This week DeSano Pizza Bakery was voted best Pizza in Nashville with over 2400 votes at Eater Magazine. Keep reading to find out why.
When I moved to Nashville nearly 15 years ago, there was no DeSano Pizza Bakery or anything remotely close where I could get an authentic Neapolitan pizza. I gave up pizza. I stopped eating it altogether, because it was too doughy, too top heavy and the sauce made me feel bad. I stopped missing it, and became the person who didn’t eat pizza unless I made it myself. This means I rarely ever ate pizza.
Now with DeSano Pizza Bakery in Nashville, I may never make pizza again. It’s everything we hoped for after we heard numerous raves from friends. It’s as close to the authentic pizza in Italy that we’ve been able to experience.
Distinctly different than any other pizza place in Nashville, none the ingredients are local, not even the water that the dough is made with. All of the ingredients are imported from Italy, including the flour, the San Marzano tomatoes, the meats, the cheeses, and the cannoli filling. There are good reasons for this. You can taste the difference and the pizza is easy on the stomach.
I know I write a lot about sourcing local ingredients and I’m still for that, but there are times I’m willing to make an exception.
DeSano Pizza Bakery hides nothing from its customers. Bags of flour, large water vessels and tomato cans sit around the floor. The coolers hold the imported meat and the coveted buffalo mozzarella. They import 00 San Felice flour named for the historic mill in Naples has a long history and is part of the story of why this pizza is so good. It produces an elastic dough that makes the tossing easy and provides the right chewy texture, perfect for an 800 degree oven.
I struck up several conversations with the pizza makers and they gave me an entire disc of dough for me to play with and toss.

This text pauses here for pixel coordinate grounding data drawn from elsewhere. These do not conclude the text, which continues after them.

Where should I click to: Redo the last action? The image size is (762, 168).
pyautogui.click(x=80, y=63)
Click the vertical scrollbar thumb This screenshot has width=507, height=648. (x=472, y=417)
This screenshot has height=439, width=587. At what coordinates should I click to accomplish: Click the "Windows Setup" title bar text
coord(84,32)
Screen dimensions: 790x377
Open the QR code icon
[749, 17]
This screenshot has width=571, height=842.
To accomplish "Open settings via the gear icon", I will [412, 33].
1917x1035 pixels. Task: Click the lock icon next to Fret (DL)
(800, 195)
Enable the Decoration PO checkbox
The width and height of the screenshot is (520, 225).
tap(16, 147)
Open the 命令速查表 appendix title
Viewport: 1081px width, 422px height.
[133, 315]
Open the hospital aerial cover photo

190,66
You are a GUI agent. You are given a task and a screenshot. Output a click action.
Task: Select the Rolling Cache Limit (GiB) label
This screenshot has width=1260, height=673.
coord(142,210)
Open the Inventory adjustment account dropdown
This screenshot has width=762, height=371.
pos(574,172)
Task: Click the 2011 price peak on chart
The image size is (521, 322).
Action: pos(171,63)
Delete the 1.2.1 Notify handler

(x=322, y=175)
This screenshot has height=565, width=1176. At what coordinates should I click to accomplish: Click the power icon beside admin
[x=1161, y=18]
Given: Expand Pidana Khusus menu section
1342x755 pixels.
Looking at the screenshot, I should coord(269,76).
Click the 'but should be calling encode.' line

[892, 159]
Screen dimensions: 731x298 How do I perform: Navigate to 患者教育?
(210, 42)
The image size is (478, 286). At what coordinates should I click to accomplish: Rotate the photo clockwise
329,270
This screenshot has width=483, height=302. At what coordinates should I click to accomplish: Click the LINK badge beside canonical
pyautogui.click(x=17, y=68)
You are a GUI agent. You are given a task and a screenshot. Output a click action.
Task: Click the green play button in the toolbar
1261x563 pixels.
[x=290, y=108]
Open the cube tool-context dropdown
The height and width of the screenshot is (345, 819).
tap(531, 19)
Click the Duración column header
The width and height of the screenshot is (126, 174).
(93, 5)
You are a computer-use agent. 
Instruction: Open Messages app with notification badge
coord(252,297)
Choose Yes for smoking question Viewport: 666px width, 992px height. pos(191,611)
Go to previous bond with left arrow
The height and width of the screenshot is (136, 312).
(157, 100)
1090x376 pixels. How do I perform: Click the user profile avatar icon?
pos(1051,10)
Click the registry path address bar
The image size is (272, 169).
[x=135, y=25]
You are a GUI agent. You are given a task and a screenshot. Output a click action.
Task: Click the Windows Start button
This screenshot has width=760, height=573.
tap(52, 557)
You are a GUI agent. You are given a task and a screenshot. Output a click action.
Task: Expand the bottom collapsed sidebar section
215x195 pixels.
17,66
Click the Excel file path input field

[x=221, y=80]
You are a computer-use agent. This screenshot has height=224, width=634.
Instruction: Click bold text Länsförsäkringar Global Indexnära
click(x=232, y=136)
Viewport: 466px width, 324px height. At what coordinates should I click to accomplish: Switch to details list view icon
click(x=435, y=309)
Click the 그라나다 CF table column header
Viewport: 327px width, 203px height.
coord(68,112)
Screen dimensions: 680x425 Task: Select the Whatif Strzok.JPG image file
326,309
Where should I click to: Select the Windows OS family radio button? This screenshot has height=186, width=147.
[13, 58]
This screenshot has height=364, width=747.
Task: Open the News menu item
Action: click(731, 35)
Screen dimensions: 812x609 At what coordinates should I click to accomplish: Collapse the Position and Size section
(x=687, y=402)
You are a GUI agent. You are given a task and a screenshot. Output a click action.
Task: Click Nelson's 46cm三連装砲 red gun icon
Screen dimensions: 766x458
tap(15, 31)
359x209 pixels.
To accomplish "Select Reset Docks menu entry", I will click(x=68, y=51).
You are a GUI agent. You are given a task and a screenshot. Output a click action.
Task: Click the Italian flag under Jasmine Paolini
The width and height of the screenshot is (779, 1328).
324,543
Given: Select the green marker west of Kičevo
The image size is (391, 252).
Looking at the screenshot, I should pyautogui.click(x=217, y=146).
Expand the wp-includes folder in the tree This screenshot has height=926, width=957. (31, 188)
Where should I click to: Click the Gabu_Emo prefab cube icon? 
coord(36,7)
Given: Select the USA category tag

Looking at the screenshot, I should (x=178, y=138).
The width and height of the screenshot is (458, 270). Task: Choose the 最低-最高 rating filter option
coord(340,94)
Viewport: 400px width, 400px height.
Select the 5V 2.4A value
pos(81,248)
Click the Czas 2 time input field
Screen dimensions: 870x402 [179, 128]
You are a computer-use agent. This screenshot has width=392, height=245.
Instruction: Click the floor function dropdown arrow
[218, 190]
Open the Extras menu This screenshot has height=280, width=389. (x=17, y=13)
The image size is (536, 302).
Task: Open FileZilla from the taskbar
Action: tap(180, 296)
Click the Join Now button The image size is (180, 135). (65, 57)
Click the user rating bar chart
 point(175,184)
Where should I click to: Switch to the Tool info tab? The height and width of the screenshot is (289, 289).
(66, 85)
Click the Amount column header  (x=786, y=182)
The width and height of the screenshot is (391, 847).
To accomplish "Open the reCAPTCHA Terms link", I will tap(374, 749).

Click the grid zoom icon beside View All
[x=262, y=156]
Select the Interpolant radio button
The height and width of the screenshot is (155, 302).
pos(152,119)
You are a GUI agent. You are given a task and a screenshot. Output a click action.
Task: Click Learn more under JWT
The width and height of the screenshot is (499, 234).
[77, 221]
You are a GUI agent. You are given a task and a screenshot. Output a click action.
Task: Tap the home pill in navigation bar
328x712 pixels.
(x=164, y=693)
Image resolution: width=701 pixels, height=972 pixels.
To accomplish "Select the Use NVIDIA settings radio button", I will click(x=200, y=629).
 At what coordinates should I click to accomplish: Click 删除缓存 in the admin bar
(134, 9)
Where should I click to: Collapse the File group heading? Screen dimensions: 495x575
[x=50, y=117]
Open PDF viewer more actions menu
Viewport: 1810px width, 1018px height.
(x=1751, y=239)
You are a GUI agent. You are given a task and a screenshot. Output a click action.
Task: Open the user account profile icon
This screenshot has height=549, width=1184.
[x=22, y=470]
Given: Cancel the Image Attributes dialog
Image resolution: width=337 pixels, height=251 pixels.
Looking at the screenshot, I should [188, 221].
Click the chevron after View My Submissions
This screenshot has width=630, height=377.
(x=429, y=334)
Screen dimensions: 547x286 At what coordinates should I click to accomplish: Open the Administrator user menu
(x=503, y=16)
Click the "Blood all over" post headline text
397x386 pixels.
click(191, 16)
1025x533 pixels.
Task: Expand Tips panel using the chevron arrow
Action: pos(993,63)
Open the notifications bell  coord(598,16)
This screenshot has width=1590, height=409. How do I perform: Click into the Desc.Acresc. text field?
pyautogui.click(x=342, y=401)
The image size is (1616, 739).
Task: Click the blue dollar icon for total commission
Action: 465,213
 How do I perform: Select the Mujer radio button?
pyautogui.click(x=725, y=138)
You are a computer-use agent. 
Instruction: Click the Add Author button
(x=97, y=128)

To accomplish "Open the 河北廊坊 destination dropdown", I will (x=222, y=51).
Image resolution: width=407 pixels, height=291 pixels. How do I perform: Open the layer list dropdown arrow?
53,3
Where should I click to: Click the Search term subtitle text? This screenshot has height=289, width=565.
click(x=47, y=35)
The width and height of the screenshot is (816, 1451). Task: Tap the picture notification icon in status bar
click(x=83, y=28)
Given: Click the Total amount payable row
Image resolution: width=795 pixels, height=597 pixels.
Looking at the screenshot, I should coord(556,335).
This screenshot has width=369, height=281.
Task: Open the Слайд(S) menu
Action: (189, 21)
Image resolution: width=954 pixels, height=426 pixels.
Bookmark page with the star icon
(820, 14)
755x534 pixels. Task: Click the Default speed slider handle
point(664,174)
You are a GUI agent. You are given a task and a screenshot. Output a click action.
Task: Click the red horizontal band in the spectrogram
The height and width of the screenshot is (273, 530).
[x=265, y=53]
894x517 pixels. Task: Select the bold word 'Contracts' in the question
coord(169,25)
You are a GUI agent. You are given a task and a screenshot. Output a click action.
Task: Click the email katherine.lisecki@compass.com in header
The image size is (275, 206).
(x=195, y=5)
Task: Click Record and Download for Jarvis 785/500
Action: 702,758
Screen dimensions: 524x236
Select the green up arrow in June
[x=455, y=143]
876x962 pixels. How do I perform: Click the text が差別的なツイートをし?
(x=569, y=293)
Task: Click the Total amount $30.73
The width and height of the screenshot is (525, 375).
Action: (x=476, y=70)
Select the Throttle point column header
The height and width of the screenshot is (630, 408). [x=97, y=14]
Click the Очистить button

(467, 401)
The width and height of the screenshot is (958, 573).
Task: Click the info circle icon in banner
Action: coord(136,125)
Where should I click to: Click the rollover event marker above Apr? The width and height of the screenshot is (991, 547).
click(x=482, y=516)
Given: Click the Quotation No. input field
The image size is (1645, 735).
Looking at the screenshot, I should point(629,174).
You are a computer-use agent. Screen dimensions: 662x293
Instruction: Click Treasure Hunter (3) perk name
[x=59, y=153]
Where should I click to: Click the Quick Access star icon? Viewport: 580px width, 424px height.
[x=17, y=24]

The pizza dough is much wetter than any other store bought dough I’ve worked with. It was the first time, I ever truly understood the importance of the elasticity of pizza dough. When made properly, anyone can start tossing and twirling the dough with just a little practice. It’s fun, but also an important part of the pizza making to get that crust just right.
There are three distinct ovens, which were made and imported from Italy, each with their own name.
Pizza oven making is a very big deal there, a science, an art, a craft that has been perfected over generations. The intense heat which can get up to 900 degrees is contained by ancient Santa Maria brick and Volcanic Rock from Mt. Vesuivius, which is quite impressive, and responsible for that perfect char.
I was there on off hours, which made a longer conversation with the staff possible, and I learned about the commitment of the pizza makers.
Pizza maker, Carolyn, was enthusiastic and sat with us for a few minutes telling us the story of DeSano Pizza Bakery. The sauce is so fresh and she even gave me a sample cup so I could test it. I know my San Marzano tomato sauce, and this sauce was drinkable, without any lingering acid.
They do something I’ve never seen a pizza parlor do except when I was in Italy. You cannot have it your way, but you can have it your size. Individual (which is about 11 inches in diameter) and large for family style. They have made a decision to serve several distinct pizzas and there are no substitutions. Take heart, however, each pizza is pretty near perfect, and there the cheese pizza will make the fussier children happy.
There are sexy meat eating choices (my favorite) like the Diavolo; Mr. Spinach Tiger’s favorite, the Napolitana, broccoli rabe with sausage, and there is always the Margarita D.O.P., buffalo mozzarella and basil, which is universally loved. If you are from the Northeast, you might miss calzones, and they have them perfected because in a calzone, dough is king.
Expect a char on the crust, especially as the night goes on and the ovens get hotter.
You don’t go to DeSano Pizza Bakery for the atmosphere. You pile your kids or your friends in the car, (with some bottles of red wine as they are cool with BYOB) and you place your order at a counter, while grabbing a large table, which you will likely share with other people. The kids can go up and watch the pizza making action as pizza dough flies through the air. They can even have some dough to play with.
I read a review that actually astounded me, saying that DeSano’s is good for adults, but not for kids, because of the price. The mentality that we should keep feeding our kids junk ingredients, while we treat ourselves to artisan crafted, quality ingredient food is what is wrong with American cuisine. DeSano’s will not break the bank, and it’s time we paid attention to the foods we are introducing to our children. Kids deserve food that is easy on the stomach and amazing to their taste buds and expose them to a slower food mentality in our fast food society. DeSano’s Pizza Bakery might be just the place to have a conversation about slow food and what it means.
My husband is a cannoli nut. These are pretty good.
DeSano’s seem to be spreading its wings. Starting here in Nashville, they have opened up in Charleston, Los Angeles and soon East Hollywood and I suspect many more places. This changes my mind about chain food operations. As long as they have the commitment to quality ingredients and they are changing food we love for the better, DeSano’s Pizza Bakery can open up all over the world.